▶ [What you will do]: Recast the records, starting at the line that contains "MIT (406, 624)" and ending at the line that contains "[author-photo] (51, 2082)" (both included), as a Markdown table with the columns Row and Text. Number each line and skip any blank lines.

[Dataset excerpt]
------

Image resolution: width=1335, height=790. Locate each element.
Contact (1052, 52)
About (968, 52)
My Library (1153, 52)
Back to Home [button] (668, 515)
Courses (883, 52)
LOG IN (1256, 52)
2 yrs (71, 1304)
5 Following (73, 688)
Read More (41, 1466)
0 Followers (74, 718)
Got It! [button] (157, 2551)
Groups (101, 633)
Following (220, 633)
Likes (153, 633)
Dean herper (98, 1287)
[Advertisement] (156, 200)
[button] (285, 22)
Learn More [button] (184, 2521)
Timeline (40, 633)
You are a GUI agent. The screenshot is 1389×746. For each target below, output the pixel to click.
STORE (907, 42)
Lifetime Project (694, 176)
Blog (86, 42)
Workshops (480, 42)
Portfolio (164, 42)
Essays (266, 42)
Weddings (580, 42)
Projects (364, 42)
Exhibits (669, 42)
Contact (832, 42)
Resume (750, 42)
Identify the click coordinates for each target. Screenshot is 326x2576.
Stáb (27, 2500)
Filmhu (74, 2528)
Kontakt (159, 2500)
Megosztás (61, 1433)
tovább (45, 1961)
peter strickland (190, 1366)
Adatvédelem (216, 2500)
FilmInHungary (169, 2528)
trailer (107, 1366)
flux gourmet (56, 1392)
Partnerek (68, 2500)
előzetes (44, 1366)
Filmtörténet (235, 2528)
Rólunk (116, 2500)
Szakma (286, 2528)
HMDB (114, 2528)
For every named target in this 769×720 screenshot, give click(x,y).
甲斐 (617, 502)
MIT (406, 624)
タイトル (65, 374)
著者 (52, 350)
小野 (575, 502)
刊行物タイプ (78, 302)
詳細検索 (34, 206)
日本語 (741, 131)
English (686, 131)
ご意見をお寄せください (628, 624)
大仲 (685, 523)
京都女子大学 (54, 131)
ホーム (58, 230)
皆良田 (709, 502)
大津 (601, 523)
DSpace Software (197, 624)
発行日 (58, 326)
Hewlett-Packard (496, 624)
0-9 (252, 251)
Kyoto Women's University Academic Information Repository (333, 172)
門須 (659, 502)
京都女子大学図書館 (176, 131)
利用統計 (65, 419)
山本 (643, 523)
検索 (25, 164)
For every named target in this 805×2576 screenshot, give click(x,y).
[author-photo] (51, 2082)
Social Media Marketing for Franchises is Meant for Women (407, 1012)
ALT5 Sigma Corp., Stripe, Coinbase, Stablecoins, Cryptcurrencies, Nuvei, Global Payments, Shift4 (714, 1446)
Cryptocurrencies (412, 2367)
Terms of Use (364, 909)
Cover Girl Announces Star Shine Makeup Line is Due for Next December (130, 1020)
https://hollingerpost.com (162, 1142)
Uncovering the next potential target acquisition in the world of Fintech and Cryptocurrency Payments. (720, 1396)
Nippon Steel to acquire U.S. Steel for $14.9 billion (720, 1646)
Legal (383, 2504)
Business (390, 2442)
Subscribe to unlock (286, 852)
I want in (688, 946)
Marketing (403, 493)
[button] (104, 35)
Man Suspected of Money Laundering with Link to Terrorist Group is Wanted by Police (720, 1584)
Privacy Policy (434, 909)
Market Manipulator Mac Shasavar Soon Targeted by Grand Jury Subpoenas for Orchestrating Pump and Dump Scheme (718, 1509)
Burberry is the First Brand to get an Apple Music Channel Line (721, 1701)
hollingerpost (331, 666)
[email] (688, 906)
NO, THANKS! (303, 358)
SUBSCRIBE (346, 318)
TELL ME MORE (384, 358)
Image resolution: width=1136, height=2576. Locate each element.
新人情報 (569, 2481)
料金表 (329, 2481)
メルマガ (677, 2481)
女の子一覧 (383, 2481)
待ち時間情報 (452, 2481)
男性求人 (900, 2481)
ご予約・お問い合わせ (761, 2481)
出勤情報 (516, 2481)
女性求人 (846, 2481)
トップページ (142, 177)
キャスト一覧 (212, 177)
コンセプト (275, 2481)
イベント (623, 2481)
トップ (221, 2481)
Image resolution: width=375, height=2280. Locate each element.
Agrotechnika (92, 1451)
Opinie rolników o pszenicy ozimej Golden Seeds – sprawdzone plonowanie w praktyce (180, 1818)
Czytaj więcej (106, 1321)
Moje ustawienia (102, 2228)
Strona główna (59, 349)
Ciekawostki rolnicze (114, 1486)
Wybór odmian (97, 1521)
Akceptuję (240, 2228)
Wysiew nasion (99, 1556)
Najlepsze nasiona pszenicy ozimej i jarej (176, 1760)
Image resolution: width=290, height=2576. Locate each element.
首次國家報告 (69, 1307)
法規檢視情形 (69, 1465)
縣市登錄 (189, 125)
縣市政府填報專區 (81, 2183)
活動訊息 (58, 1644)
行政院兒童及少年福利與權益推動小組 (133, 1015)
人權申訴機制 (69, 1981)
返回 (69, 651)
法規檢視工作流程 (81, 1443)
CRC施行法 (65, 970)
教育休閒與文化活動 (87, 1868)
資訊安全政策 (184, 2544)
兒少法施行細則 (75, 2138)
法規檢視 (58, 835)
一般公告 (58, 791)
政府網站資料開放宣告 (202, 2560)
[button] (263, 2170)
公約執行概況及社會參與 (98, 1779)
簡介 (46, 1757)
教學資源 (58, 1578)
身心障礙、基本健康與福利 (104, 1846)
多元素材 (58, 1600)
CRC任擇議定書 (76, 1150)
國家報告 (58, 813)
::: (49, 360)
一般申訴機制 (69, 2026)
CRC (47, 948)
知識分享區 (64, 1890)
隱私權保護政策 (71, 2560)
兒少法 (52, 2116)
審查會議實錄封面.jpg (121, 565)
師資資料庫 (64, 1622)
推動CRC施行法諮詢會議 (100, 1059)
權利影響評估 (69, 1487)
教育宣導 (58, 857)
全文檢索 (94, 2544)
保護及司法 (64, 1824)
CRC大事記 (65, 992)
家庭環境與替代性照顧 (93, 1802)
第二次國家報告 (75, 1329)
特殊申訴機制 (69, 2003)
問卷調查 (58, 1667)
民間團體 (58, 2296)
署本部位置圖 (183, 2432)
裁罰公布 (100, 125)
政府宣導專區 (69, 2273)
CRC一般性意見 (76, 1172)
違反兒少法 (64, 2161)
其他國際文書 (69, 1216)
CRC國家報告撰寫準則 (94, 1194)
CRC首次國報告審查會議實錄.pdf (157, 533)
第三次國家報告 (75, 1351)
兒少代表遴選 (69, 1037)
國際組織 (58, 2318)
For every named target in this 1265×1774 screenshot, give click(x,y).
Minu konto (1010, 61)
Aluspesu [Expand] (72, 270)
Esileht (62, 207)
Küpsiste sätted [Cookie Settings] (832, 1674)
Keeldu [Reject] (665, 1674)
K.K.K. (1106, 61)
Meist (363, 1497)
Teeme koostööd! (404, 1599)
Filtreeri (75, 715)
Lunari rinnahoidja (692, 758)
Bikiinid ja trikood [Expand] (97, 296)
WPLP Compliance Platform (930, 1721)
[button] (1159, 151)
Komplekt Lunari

------

▶ [Correct output]:
| Row | Text |
|---|---|
| 1 | MIT (406, 624) |
| 2 | タイトル (65, 374) |
| 3 | 著者 (52, 350) |
| 4 | 小野 (575, 502) |
| 5 | 刊行物タイプ (78, 302) |
| 6 | 詳細検索 (34, 206) |
| 7 | 日本語 (741, 131) |
| 8 | English (686, 131) |
| 9 | ご意見をお寄せください (628, 624) |
| 10 | 大仲 (685, 523) |
| 11 | 京都女子大学 (54, 131) |
| 12 | ホーム (58, 230) |
| 13 | 皆良田 (709, 502) |
| 14 | 大津 (601, 523) |
| 15 | DSpace Software (197, 624) |
| 16 | 発行日 (58, 326) |
| 17 | Hewlett-Packard (496, 624) |
| 18 | 0-9 (252, 251) |
| 19 | Kyoto Women's University Academic Information Repository (333, 172) |
| 20 | 門須 (659, 502) |
| 21 | 京都女子大学図書館 (176, 131) |
| 22 | 利用統計 (65, 419) |
| 23 | 山本 (643, 523) |
| 24 | 検索 (25, 164) |
| 25 | For every named target in this 805×2576 screenshot, give click(x,y). |
| 26 | [author-photo] (51, 2082) |